That Obama’s chief of staff Rahm Emanuel made $320,000 during a brief stint at Freddie Mac is well known. Back in the halcyon days, before it blew up, that was the place where a lot of Clinton-folk went to get rich.
But what might (not) surprise is that Emanuel was basically just there to collect a paycheck. He didn’t actually, you know, do anything. At least according to a Chicago Tribune report:
The board met no more than six times a year. Unlike most fellow directors, Emanuel was not assigned to any of the board’s working committees, according to company proxy statements. Immediately upon joining the board, Emanuel and other new directors qualified for $380,000 in stock and options plus a $20,000 annual fee, records indicate.

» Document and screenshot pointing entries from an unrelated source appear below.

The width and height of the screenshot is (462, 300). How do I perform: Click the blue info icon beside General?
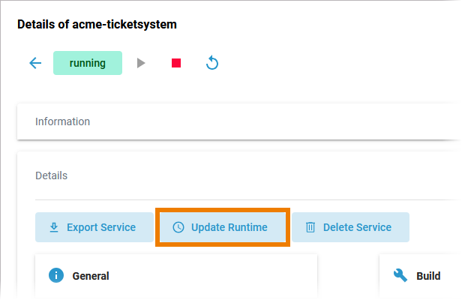56,275
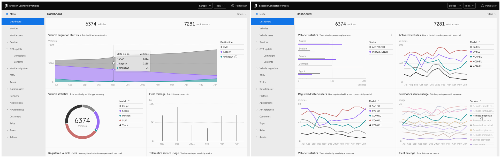Select Vehicle users in the left menu
This screenshot has height=158, width=501.
pos(17,35)
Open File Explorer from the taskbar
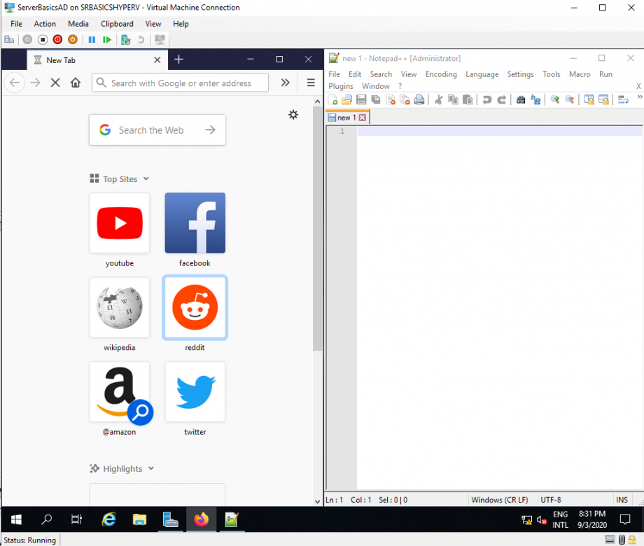The height and width of the screenshot is (546, 644). point(139,520)
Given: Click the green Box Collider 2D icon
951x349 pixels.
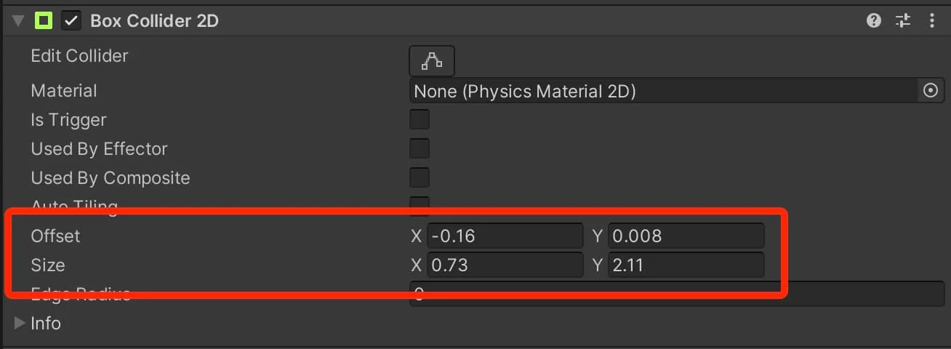Looking at the screenshot, I should pyautogui.click(x=44, y=21).
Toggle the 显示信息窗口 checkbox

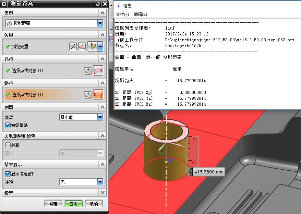click(8, 174)
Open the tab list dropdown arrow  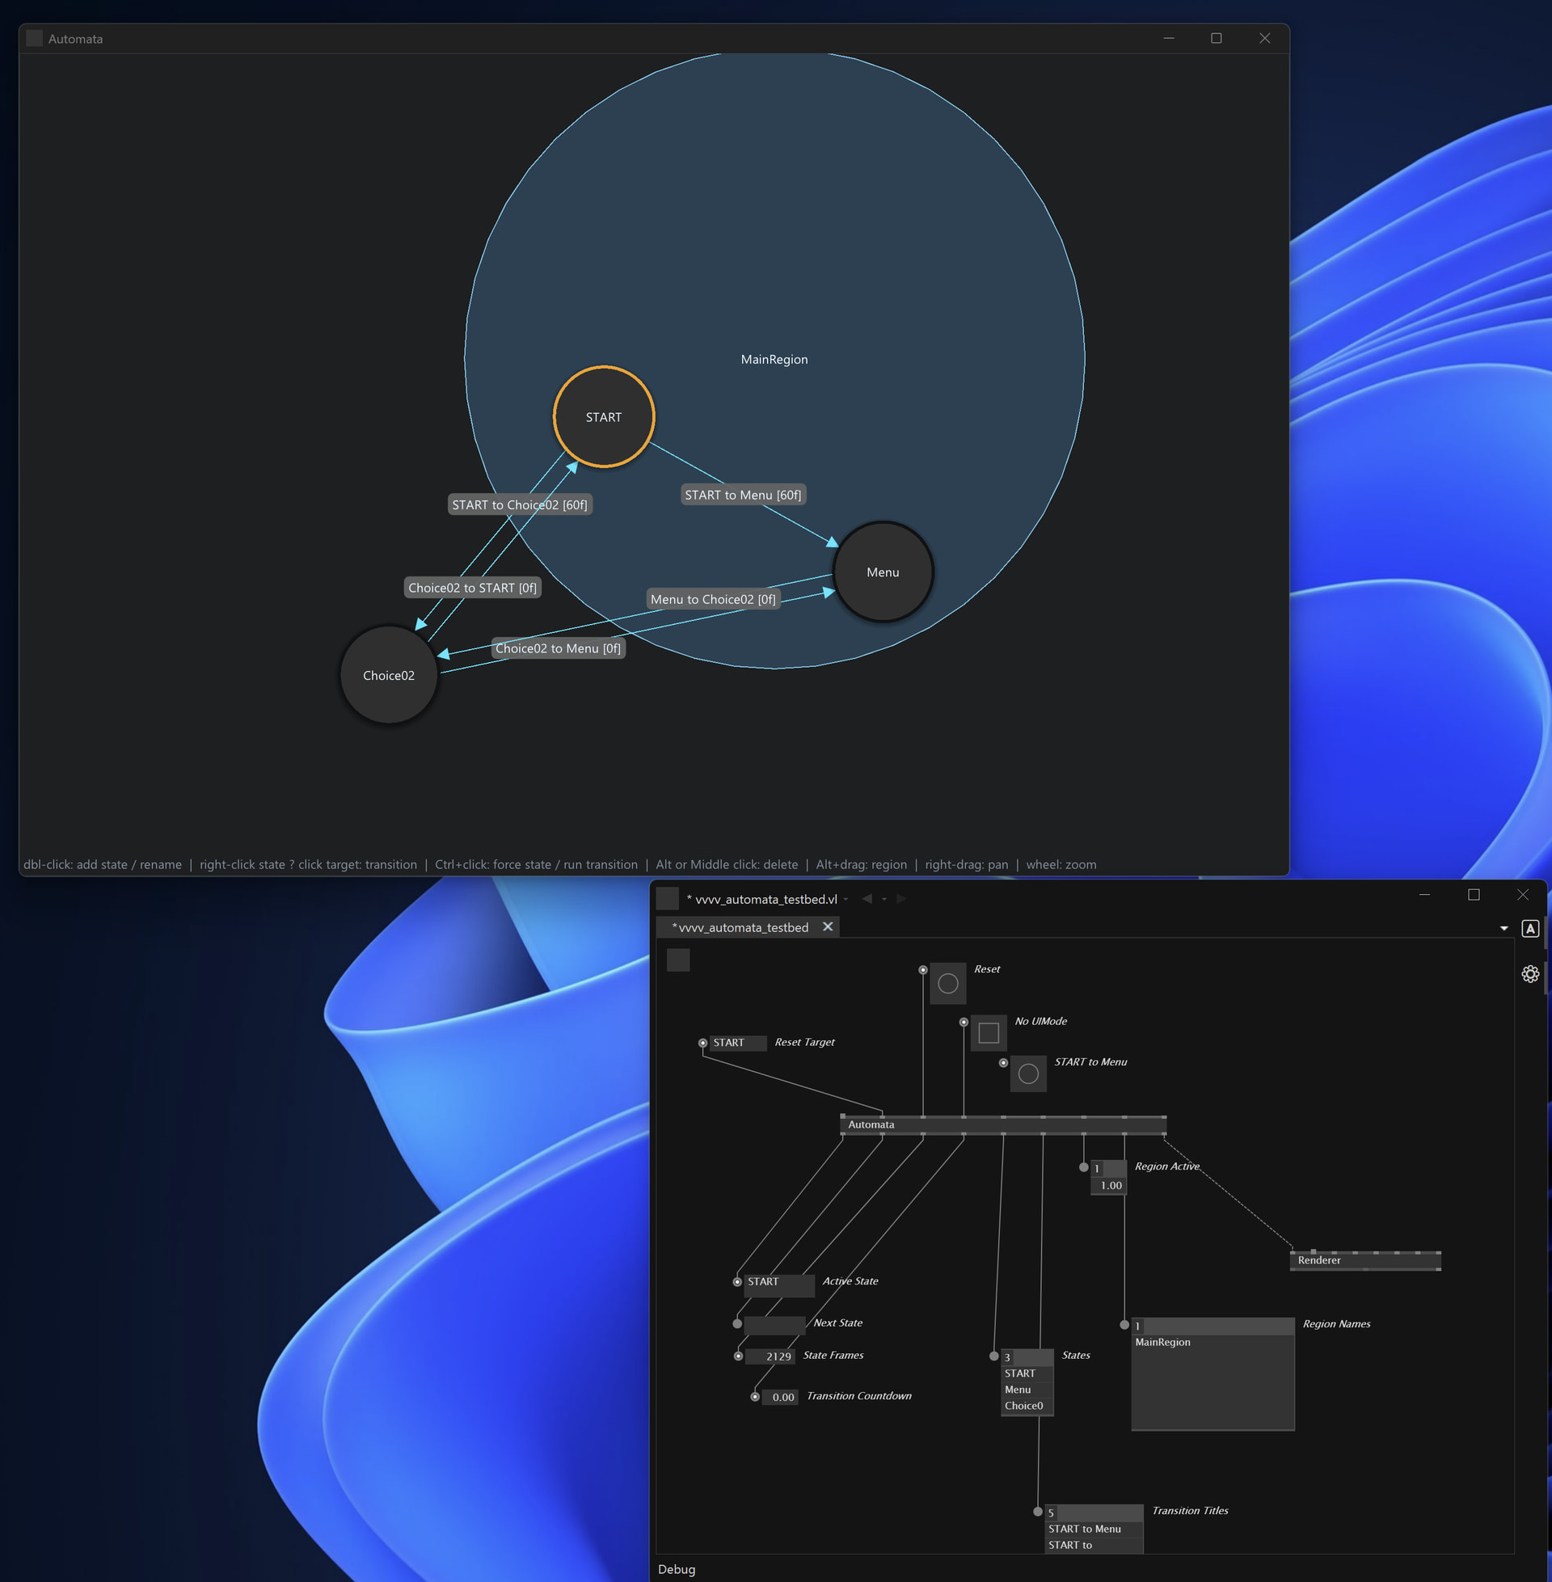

On Emanuel’s watch, the board was told by executives of a plan to use accounting tricks to mislead shareholders about outsize profits the government-chartered firm was then reaping from risky investments. The goal was to push earnings onto the books in future years, ensuring that Freddie Mac would appear profitable on paper for years to come and helping maximise annual bonuses for company brass. Read the whole thing >
While AIG is the source of so much rage, you could make an argument that Fannie and Freddy are much more galling. Not only have they burned through as much bailout capital as AIG, they were the ultimate monarch-patronage institutions, places where the well-connected could get rich for doing nothing but ruin the economy with the implicit backing of the taxpayer.